Berkeley Haas School of Business

Berkeley's Haas School of Business

16. Berkeley-Columbia Executive MBA

Haas School of Business

Executive MBA Admissions

440 Student Services Building #1912

Berkeley, CA 94720

Admissions: 510-643-1046

Email: emba@haas.berkeley.edu

Columbia Business School

The Executive MBA Programs

Uris Hall

3022 Broadway, Room 216

New York, NY 10027

Admissions: 212-854-1961

Email: apply@gsb.columbia.edu

Website: http://www.berkeley.columbia.edu/index.html

Apply Online: http://www.berkeley.columbia.edu/learn-more-and-apply.html

The Berkeley-Columbia Executive MBA program brings together two leading faculties from two top-ranked business schools in two of the world’s great business centers—New York City and the San Francisco Bay Area—to create a single unique program. The only Executive MBA partnership between two top-ranked U.S. business schools, classes for this program meet 18 times in California and seven times in New York, with the option to spend a term in New York.

This is also a pricey program. Outside of Wharton’s San Francisco and Philadelphia EMBAs, and Kellogg’s program at Northwestern University, this is the fourth most expensive MBA in the world.

Core courses taken in early semesters focus on building and expanding essential business skills. With this foundation, students customize their final terms to meet individual professional needs and personal schedules, combining pragmatic and application-based coursework with an emphasis on electives. In addition, a required international seminar completes students’ global education.

The Berkeley-Columbia program begins in May and finishes 19 months later, in December. Graduates receive two degrees, one from Columbia Business School and one from the Haas School of Business.

Application Deadline: February 1

Latest Up-to-Date Executive MBA Rankings:

2012 Poets&Quants: 16

2011 BusinessWeek: NR

2011 U.S. News & World Report: 9

2010 The Wall Street Journal: 23

2011 Financial Times: 22

Rankings Analysis: Berkeley’s partnership EMBA program with Columbia Business School in New York is disadvantaged in the rankings game largely because BusinessWeek excludes all partnership programs from its EMBA rankings. That exclusion impacts Berkeley’s position in PoetsandQuants’ composite ranking where it comes in 16th, down three spots from its 13th place finish in 2011. If the program were included in BusinessWeek’s ranking, it would very likely make the top ten of all EMBA programs in the world.

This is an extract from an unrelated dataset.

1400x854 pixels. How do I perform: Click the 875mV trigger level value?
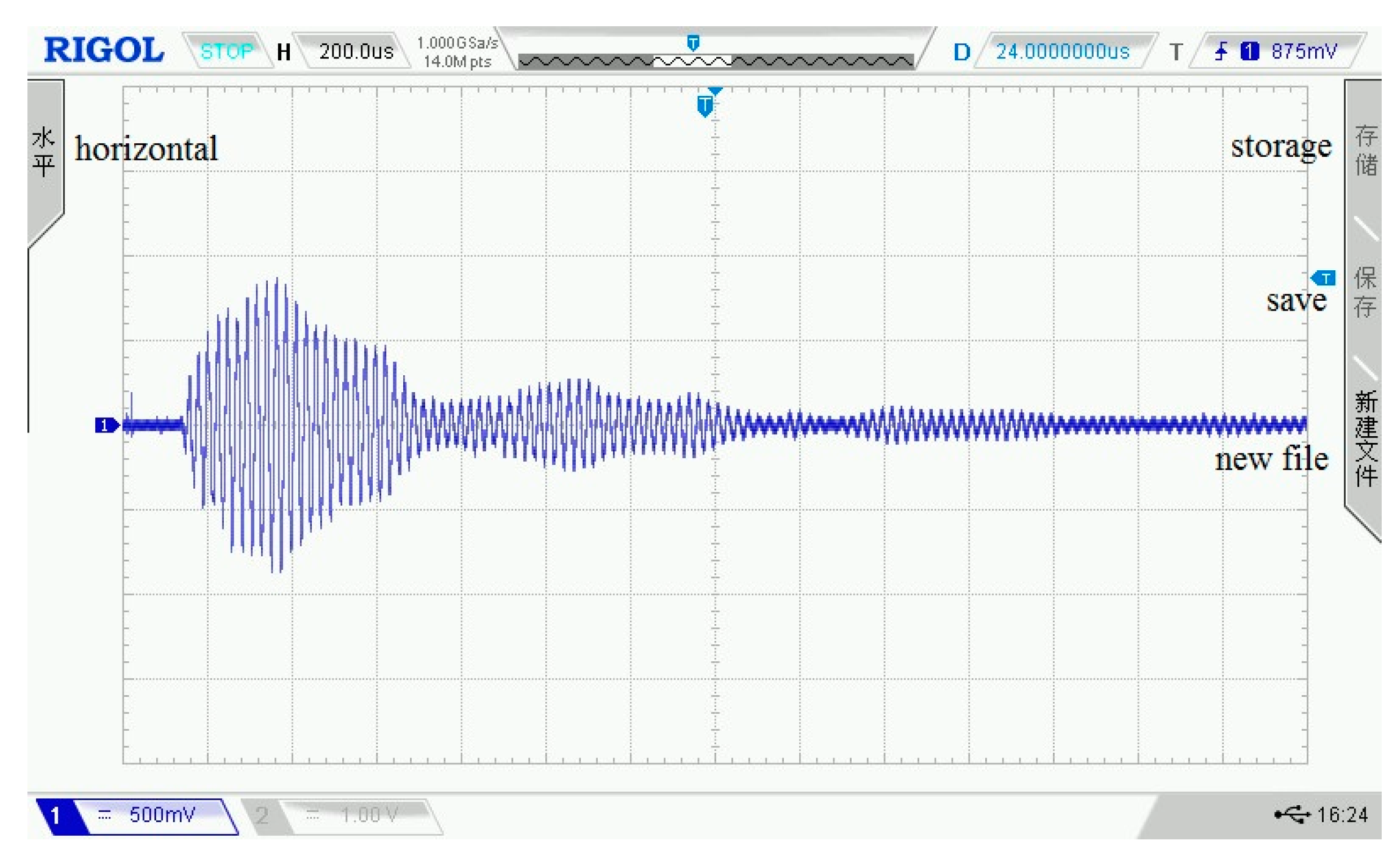coord(1304,51)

In any case, the program lost ground in 2011 due to slightly weaker showings in both the U.S. News and Financial Times’ rankings. Berkeley lost two places on the U.S. News’ list, falling to ninth from seventh in 2010. The school lost a far more significant nine spots in the FT list, dropping to 22nd from 13th a year earlier. That’s why this program fell to 16th overall.